The result shows that only males with a high salary are buying the widgets. If we would want to derive rules for another attribute, for example, predict how old the customers who buy our widgets typically are, then the Age column would be the classification target.

For process mining, we have a slightly different mental model, because we look at the data from a process perspective.

In Figure 2, you see a simplified example data set from a call center process. In contrast to the data mining example above, an individual row does not represent a complete process instance, but just an event. Because a data set that is used for process mining consists of events, this kind of data is often referred to as event log. In an event log:

Each event corresponds to an activity that was executed in the process.

Multiple events are linked together in a process instance or case.

Logically, each case forms a sequence of events—ordered by their timestamp.

From the data sample in Figure 2, you can see why even doing simple process-related analyses, such as measuring the frequency of process flow variants, or the time between activities, is impossible using standard tools such Excel. Process instances are scattered over multiple rows in a spreadsheet (not necessarily sorted!) and can only be linked by adopting a process-oriented meta model.

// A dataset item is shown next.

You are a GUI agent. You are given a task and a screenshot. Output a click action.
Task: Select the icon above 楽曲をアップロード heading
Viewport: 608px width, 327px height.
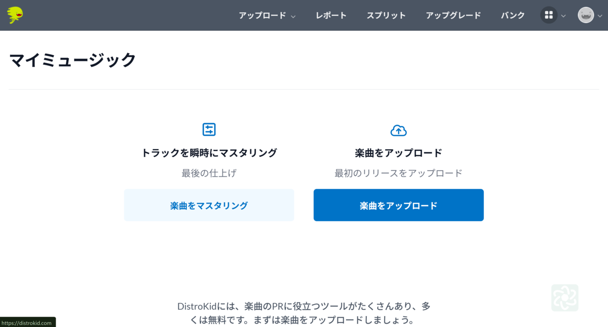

Figure 2: Process mining input data: Case ID, Activity and Timestamp need to be identified.

For example, if you look at the highlighted rows 6-9 in Figure 2, you can see one process instance (case9705) that starts with the status Registered on 20 October 2009, moves on to At specialist and In progress, and ends with the status Completed on 19 November 2009.

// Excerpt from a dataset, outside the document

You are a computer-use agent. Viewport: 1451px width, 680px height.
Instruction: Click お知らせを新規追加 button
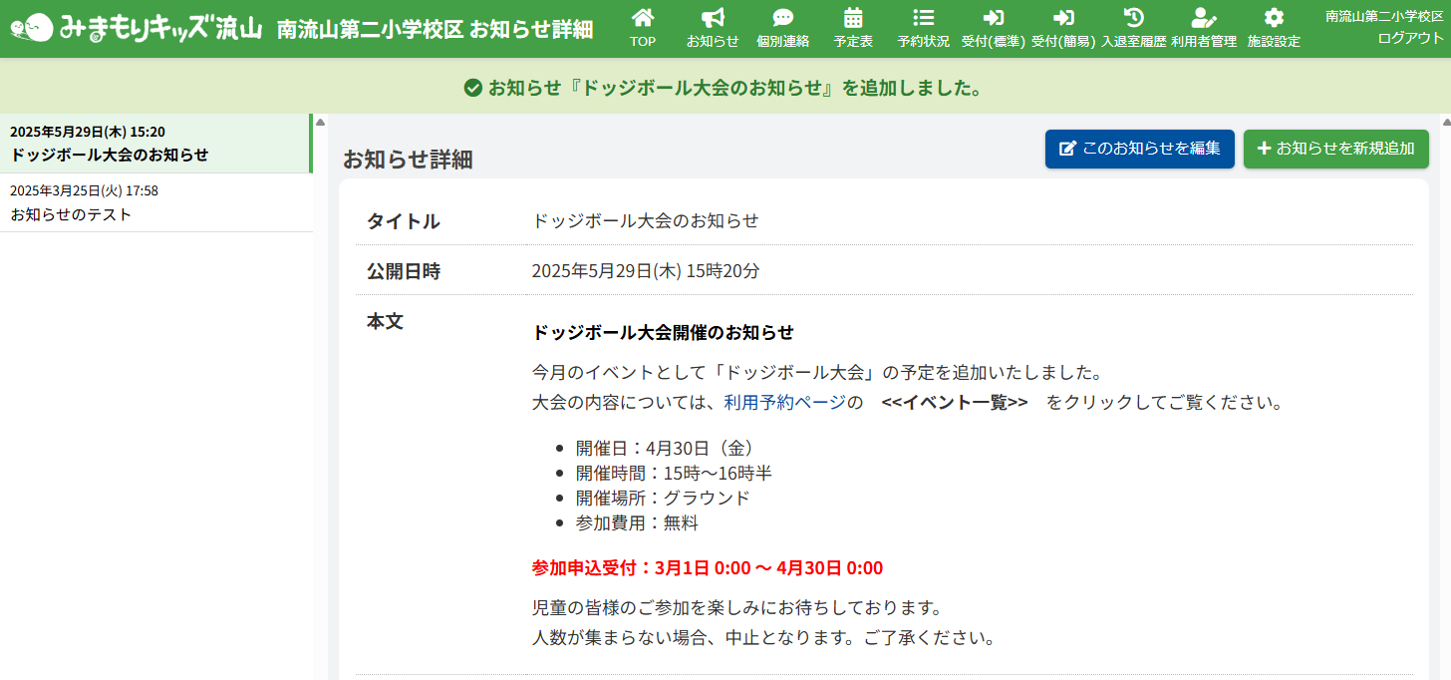(x=1335, y=149)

The basis of process mining is to look at historical process data precisely with such a “process lens”. The basic concept is actually quite simple, and it is one of the big advantages that process mining does not depend on specific automation technology or specific systems. It is a source system-agnostic technology, precisely because it is centered around the process-oriented mental model explained above. This way, it can be applied to a wide range of processes, including but not limited to customer service processes, system monitoring, healthcare, IT services, enterprise or financial processes.

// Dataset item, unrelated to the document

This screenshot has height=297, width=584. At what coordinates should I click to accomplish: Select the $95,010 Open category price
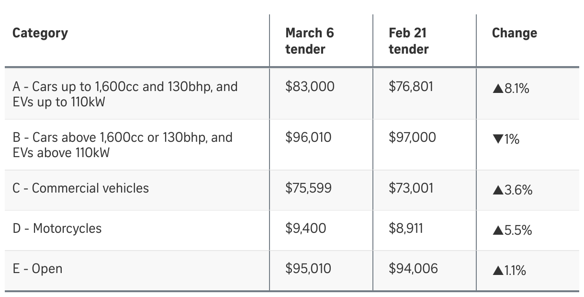308,269
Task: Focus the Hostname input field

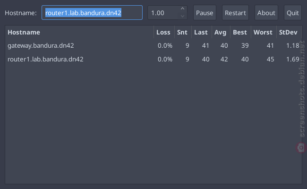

The Minimum Requirements for an Event Log¶

According to the mental model described before, you need to identify at least the following three elements: Case ID, Activity, and Timestamp (see Figure 3). These three elements allow you to take a process perspective on the data.

Figure 3: The three minimum requirements for process mining: A Case ID, an Activity name and at least one Timestamp column.

In the rest of this section, these key ingredients are described in more detail.

Case ID¶

A case is a specific instance of your process. What precisely the meaning of a case is in your situation depends on your process. For example:

In a purchasing process, the handling of one purchase order is one case.

In a hospital, this would be the patient going through a diagnosis and treatment process.

In a call center process, a case would be related to a particular service request number.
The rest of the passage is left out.